-- The input --
* * *
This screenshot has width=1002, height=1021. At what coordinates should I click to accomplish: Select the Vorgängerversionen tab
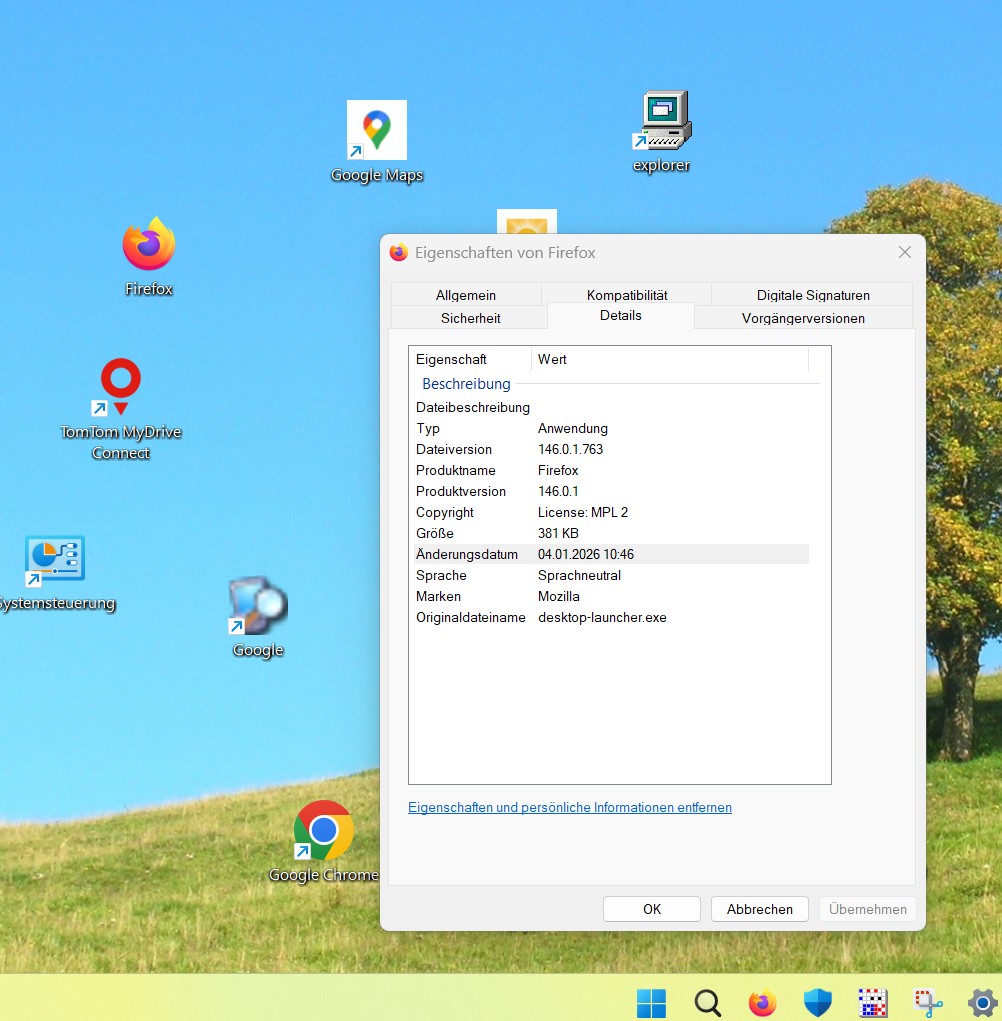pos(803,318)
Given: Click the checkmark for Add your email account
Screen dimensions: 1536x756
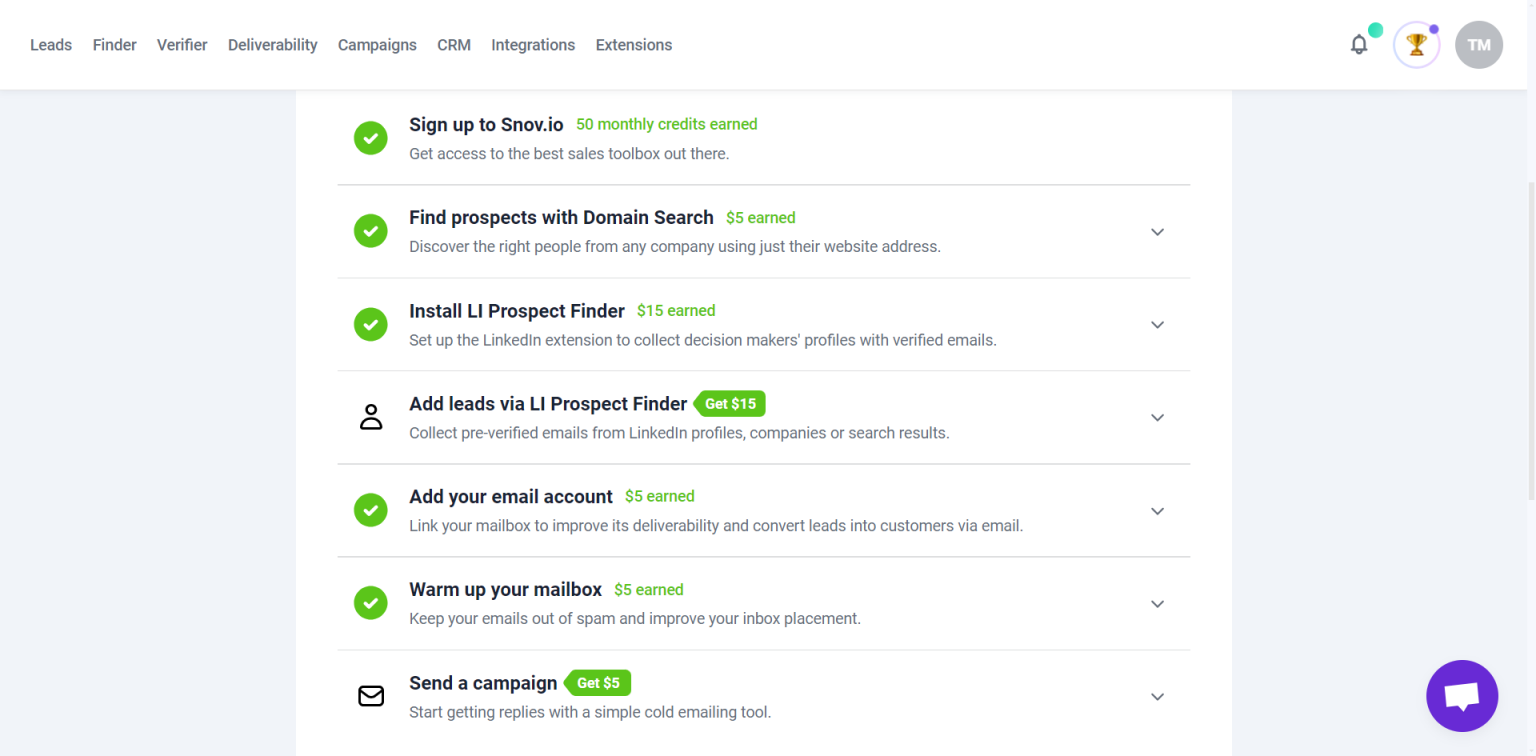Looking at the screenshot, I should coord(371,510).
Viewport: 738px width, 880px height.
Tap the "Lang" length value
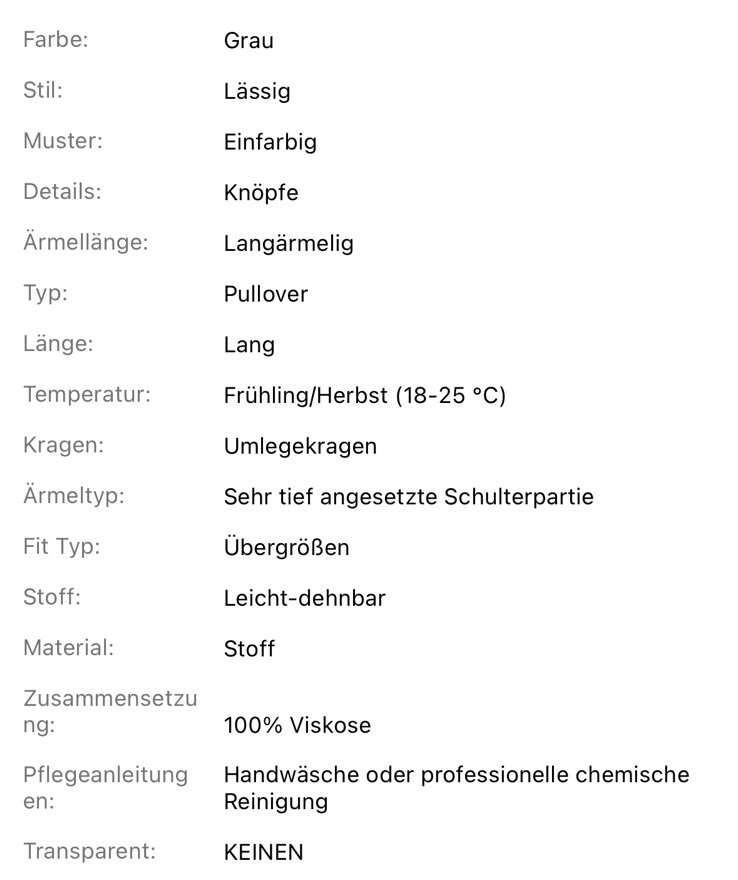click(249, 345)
* * *
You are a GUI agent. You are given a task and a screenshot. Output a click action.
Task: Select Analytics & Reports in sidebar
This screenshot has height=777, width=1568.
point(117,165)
* * *
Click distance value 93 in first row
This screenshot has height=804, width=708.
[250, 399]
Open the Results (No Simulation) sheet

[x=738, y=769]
* * *
-- Instructions to follow --
Express the listing from the line containing "Given: Click the" through the line containing "click(249, 345)" as a Markdown table with the columns Row and Content. Number each line in Row, put its text in Content, skip blank lines, and omit the pictures.

-- Finished answer --
| Row | Content |
|---|---|
| 1 | Given: Click the checkmark for Add your email account |
| 2 | Screen dimensions: 1536x756 |
| 3 | Looking at the screenshot, I should coord(371,510). |
| 4 | Viewport: 738px width, 880px height. |
| 5 | Tap the "Lang" length value |
| 6 | click(249, 345) |